— PROBLEM STATEMENT —
Reproduce every record precisely, leaving no line out.

Top of MATERIAL SHOWN

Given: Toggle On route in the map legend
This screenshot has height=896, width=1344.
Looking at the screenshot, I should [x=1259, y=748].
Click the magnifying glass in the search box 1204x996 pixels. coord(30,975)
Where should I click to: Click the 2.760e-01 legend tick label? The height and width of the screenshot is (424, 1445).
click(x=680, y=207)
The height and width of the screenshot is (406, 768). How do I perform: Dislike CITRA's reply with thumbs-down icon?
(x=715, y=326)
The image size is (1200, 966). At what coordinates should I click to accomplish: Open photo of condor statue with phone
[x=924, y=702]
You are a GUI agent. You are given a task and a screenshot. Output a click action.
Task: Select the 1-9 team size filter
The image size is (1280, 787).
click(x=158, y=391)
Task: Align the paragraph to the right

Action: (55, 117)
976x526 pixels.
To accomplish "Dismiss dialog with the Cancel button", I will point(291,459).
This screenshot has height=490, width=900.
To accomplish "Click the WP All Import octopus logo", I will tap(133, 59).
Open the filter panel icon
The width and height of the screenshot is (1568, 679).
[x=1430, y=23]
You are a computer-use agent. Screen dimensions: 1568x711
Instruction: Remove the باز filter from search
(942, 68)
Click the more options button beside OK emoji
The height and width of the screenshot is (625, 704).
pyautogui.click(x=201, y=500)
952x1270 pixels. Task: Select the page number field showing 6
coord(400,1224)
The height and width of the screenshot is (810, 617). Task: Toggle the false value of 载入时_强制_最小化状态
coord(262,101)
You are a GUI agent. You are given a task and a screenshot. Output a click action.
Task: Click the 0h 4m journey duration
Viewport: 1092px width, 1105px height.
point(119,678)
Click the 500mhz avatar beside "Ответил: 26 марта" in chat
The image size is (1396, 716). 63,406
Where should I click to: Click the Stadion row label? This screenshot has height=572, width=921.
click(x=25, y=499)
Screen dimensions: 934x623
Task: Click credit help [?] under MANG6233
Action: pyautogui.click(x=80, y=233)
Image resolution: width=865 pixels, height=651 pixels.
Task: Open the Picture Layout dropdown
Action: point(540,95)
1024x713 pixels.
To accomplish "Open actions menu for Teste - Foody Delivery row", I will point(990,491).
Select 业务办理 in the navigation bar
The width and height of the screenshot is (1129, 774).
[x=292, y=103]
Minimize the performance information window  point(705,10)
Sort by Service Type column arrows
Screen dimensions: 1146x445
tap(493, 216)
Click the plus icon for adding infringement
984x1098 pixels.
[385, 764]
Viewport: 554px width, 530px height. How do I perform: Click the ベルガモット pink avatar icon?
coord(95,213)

Bottom of MATERIAL SHOWN

— SOLUTION TO THIS PROBLEM —
Given: Toggle On route in the map legend
This screenshot has height=896, width=1344.
Looking at the screenshot, I should [x=1259, y=748].
Click the magnifying glass in the search box 1204x996 pixels. coord(30,975)
Where should I click to: Click the 2.760e-01 legend tick label? The height and width of the screenshot is (424, 1445).
click(x=680, y=207)
The height and width of the screenshot is (406, 768). How do I perform: Dislike CITRA's reply with thumbs-down icon?
(x=715, y=326)
The image size is (1200, 966). At what coordinates should I click to accomplish: Open photo of condor statue with phone
[x=924, y=702]
You are a GUI agent. You are given a task and a screenshot. Output a click action.
Task: Select the 1-9 team size filter
The image size is (1280, 787).
click(x=158, y=391)
Task: Align the paragraph to the right

Action: (55, 117)
976x526 pixels.
To accomplish "Dismiss dialog with the Cancel button", I will point(291,459).
This screenshot has height=490, width=900.
To accomplish "Click the WP All Import octopus logo", I will tap(133, 59).
Open the filter panel icon
The width and height of the screenshot is (1568, 679).
[x=1430, y=23]
You are a computer-use agent. Screen dimensions: 1568x711
Instruction: Remove the باز filter from search
(942, 68)
Click the more options button beside OK emoji
The height and width of the screenshot is (625, 704).
pyautogui.click(x=201, y=500)
952x1270 pixels. Task: Select the page number field showing 6
coord(400,1224)
The height and width of the screenshot is (810, 617). Task: Toggle the false value of 载入时_强制_最小化状态
coord(262,101)
You are a GUI agent. You are given a task and a screenshot. Output a click action.
Task: Click the 0h 4m journey duration
Viewport: 1092px width, 1105px height.
point(119,678)
Click the 500mhz avatar beside "Ответил: 26 марта" in chat
The image size is (1396, 716). 63,406
Where should I click to: Click the Stadion row label? This screenshot has height=572, width=921.
click(x=25, y=499)
Screen dimensions: 934x623
Task: Click credit help [?] under MANG6233
Action: pyautogui.click(x=80, y=233)
Image resolution: width=865 pixels, height=651 pixels.
Task: Open the Picture Layout dropdown
Action: point(540,95)
1024x713 pixels.
To accomplish "Open actions menu for Teste - Foody Delivery row", I will point(990,491).
Select 业务办理 in the navigation bar
The width and height of the screenshot is (1129, 774).
[x=292, y=103]
Minimize the performance information window  point(705,10)
Sort by Service Type column arrows
Screen dimensions: 1146x445
tap(493, 216)
Click the plus icon for adding infringement
984x1098 pixels.
[385, 764]
Viewport: 554px width, 530px height. How do I perform: Click the ベルガモット pink avatar icon?
coord(95,213)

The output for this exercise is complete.